Modeling the interactions of ozone with pulmonary epithelial lining fluid antioxidants

Abstract

Water soluble antioxidant--ascorbate (AA), urate (UA), and reduced glutathione (GSH)--consumption by ozone (O3) was investigated in a range of pulmonary epithelial lining fluid (ELF) models. Antioxidants were exposed individually and as a composite mixture, with and without human albumin to a range of ambient O3 concentrations: 0-1500 ppb using a continually mixed, interfacial exposure setup. We observed the following: (1) UA constituted the most o3-reactive substrate in each of the models examined. Reactivity hierarchies in each were as follows: UA > AA >> GSH (individual antioxidant), UA > AA > GSH (composite antioxidant), and UA >> AA approximately equal to GSH (composite antioxidant + albumin).
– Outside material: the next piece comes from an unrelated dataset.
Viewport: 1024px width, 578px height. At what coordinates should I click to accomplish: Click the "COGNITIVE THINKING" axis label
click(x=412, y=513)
Consumption of GSH as a pure antioxidant solution was associated with a 2:1 stoichiometric conversion of GSH to GSSG. This simplistic relationship was lost in the more complex models. (3) Consumption of antioxidants by O3 occurred without alteration of sample pH. (4) Protein carbonyl formation was observed when albumin alone was exposed to O3. However, in the presence of the composite antioxidant solution no evidence of this oxidative modification was apparent. These data indicate that GSH does not represent an important substrate for O3. In contrast, UA displays high reactivity consistent with its acting as a sacrificial substrate in the ELF. As UA concentrations are highest in the ELF of the proximal airways, its localization, allied to its reactivity, suggesting that it plays important roles, both in conferring protection locally and also by "scrubbing" O3, from inhaled air, limiting its penetration to the more sensitive distal lung.